This subject can be used as a diversification tool to encourage citizens to engage in trades in the technology industry. Our children can become creators and by extension leaders, which will in turn produce a direct stream of foreign exchange to address the shortage in the economy.

The time has come for TT to stop being followers and start to be innovators and inventors. We can use India as an example, as it has been receiving approximately 47 per cent of its annual income from its technology industry.

As a senior business citizen with over 60 years experience, I urge you, Madam Minister, to use your good office to propose to Cabinet that consideration be given to shifting some of funds from non-urgent capital projects to provide laptops and tablets to every school child in the country.

I am quite aware of the shortfalls within the economy, but the abrupt manner in which the Government reduced the assistance to our nationals engaged in tertiary education by 75 per cent has now put those students in a predicament.

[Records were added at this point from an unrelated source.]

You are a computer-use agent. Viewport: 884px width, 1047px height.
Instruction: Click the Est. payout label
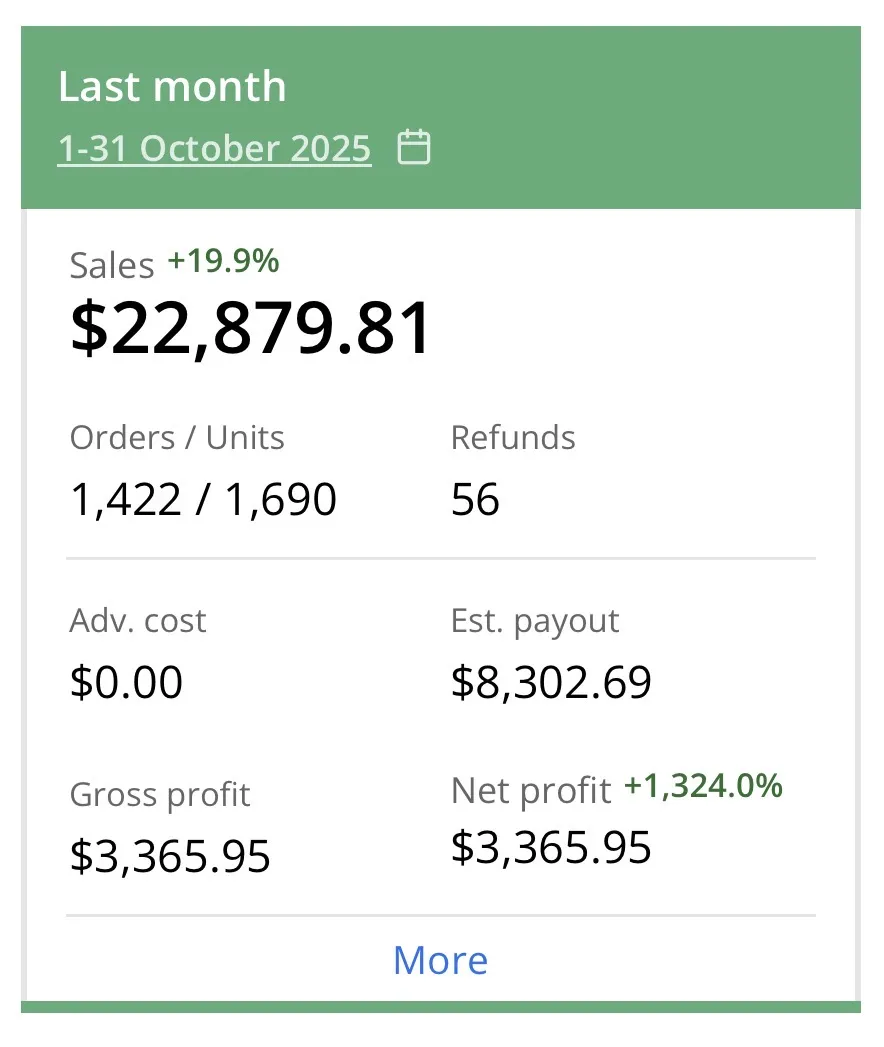pyautogui.click(x=535, y=620)
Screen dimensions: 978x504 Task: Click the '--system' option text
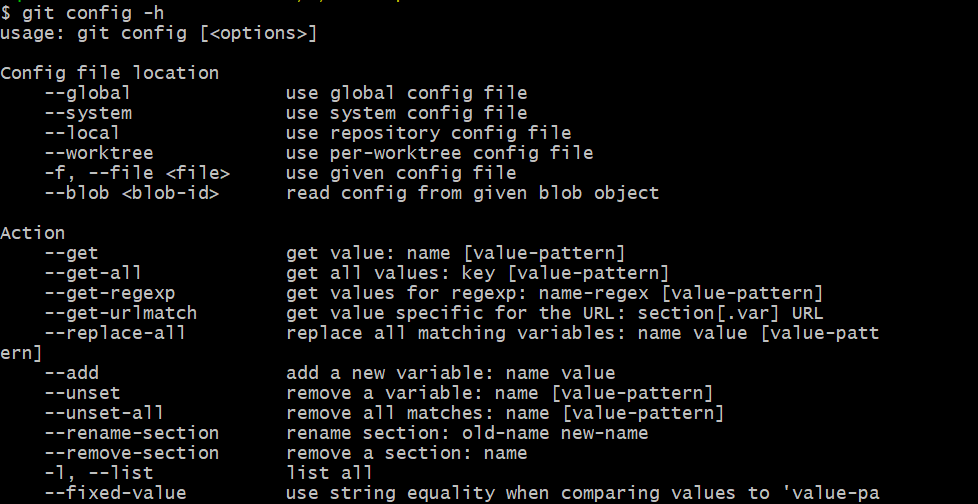[87, 113]
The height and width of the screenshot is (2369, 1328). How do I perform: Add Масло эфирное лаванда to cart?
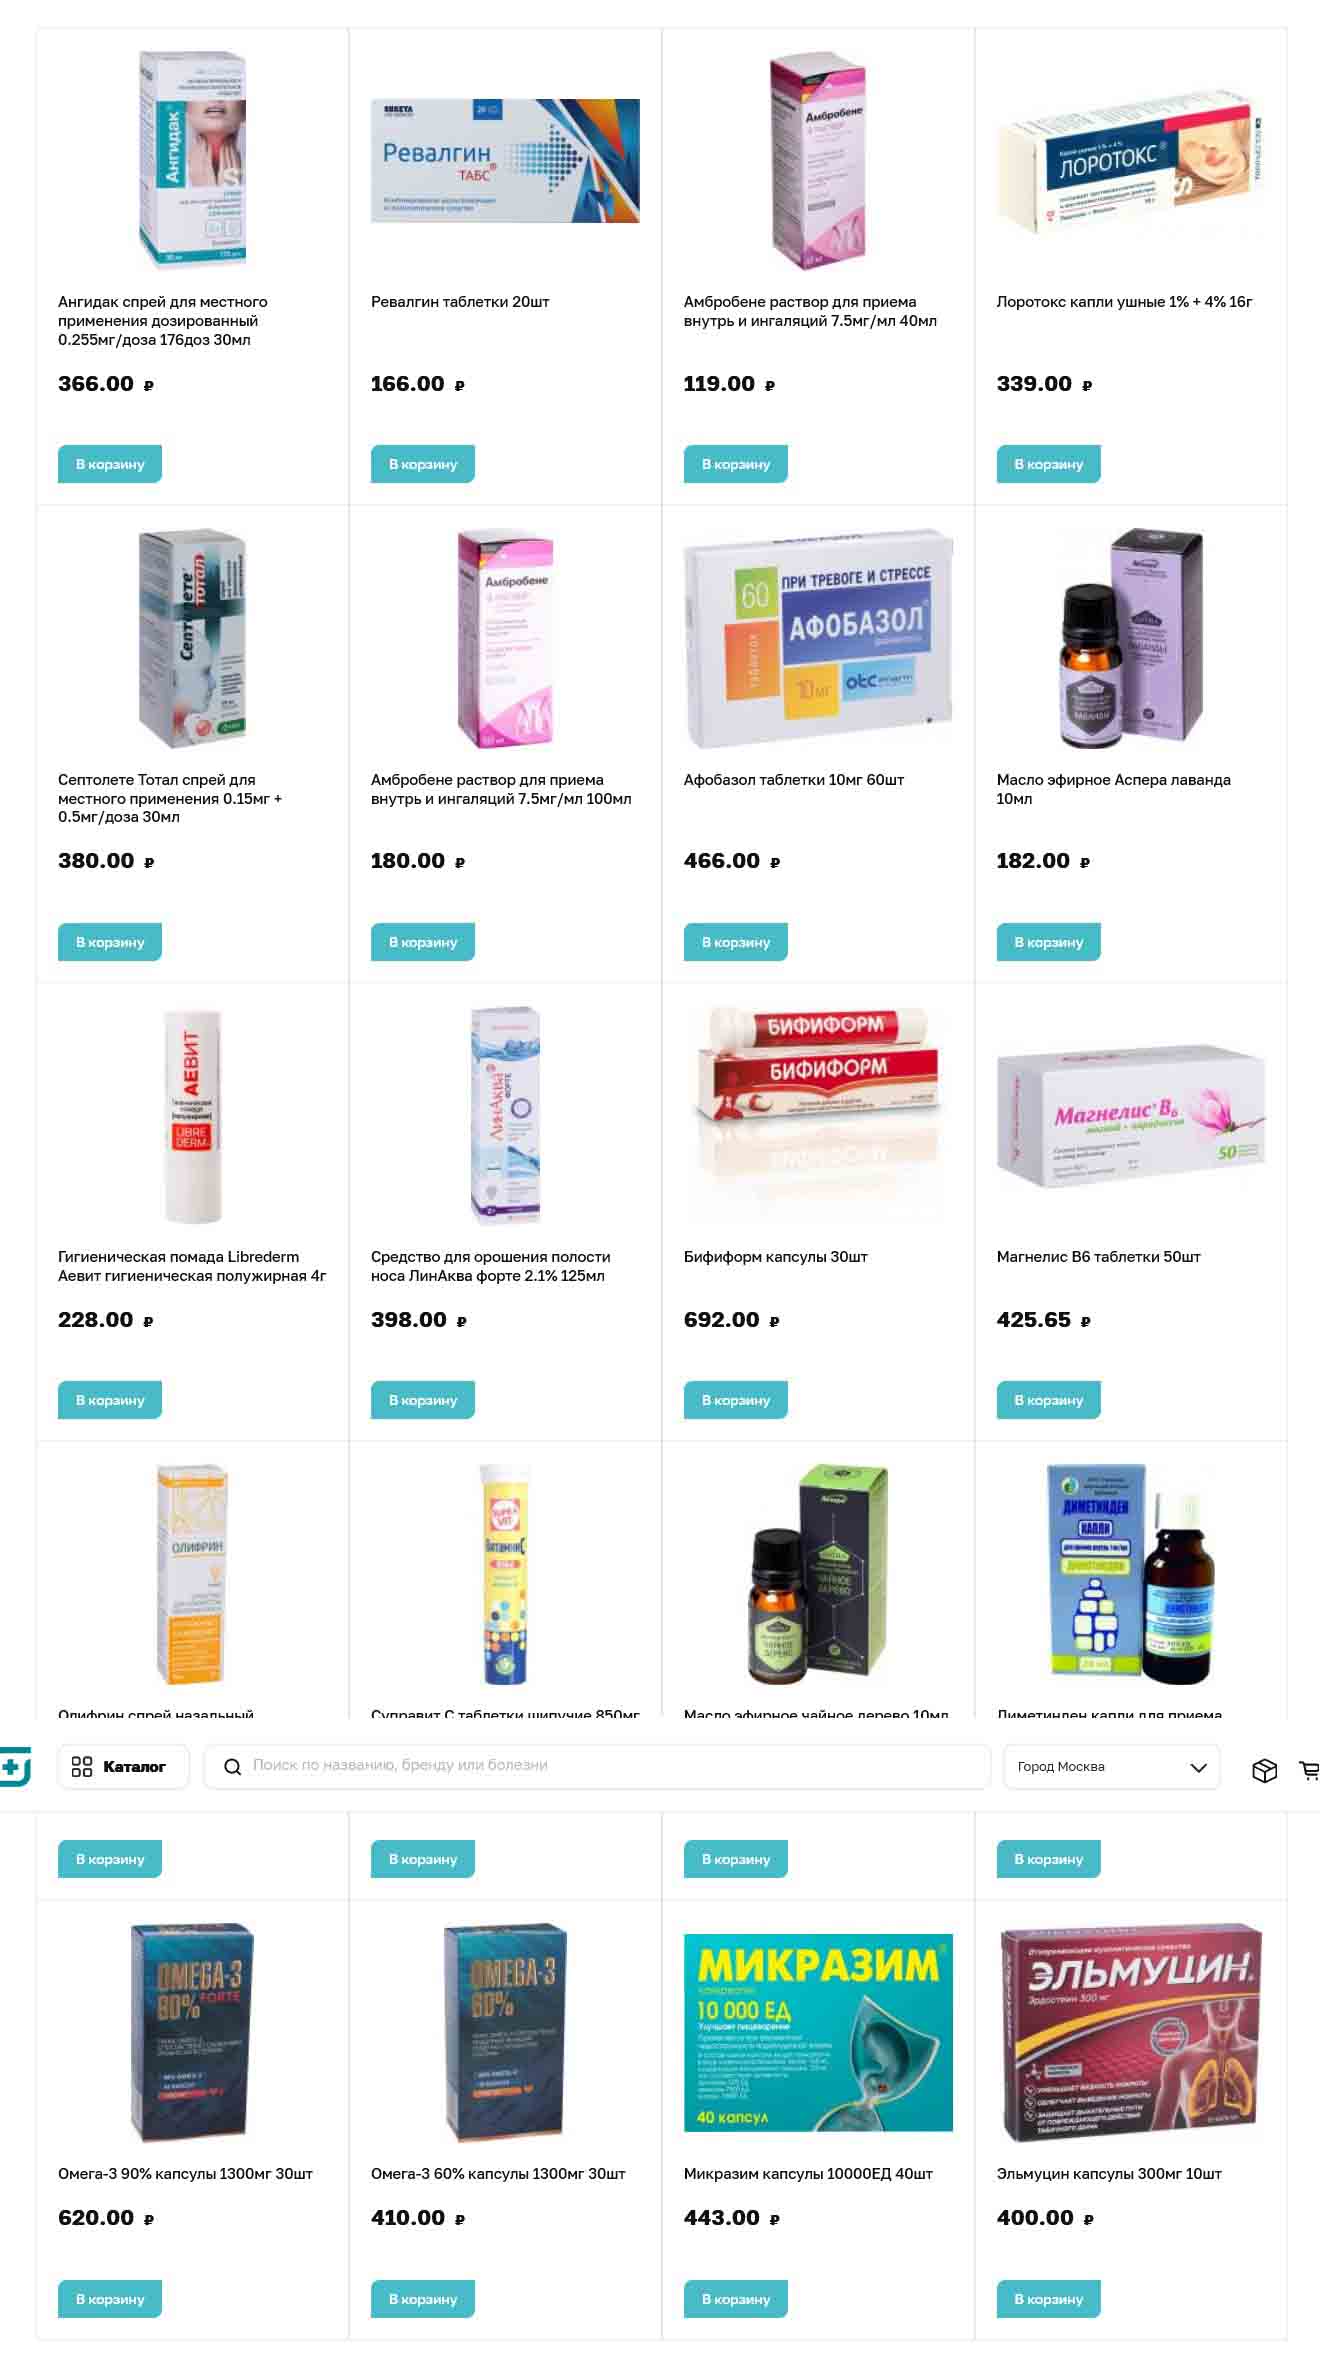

How will they now be able to continue their education?

May I suggest that consideration be given to phasing out this system in a manner that would be better and more beneficial to both the students and the Government?

I also remind you that education is an investment and the benefits will be realised through our children and the future generations to come.

In addition to the above, I recommend that every school sets up a board of directors chosen from the community and the PTA as the future of this nation will be based on the holistic development of our children and this must be everybody’s business and everyone needs be on board.

Academic excellence should not be the most important aspect of a child’s future but we should now transform our education system to implement a holistic strategy that includes involvement in community work, sports and even cultural activities which will generate a more respectable and productive generation.

I stand ready to offer any assistance on this matter since I consider it to be my patriotic duty.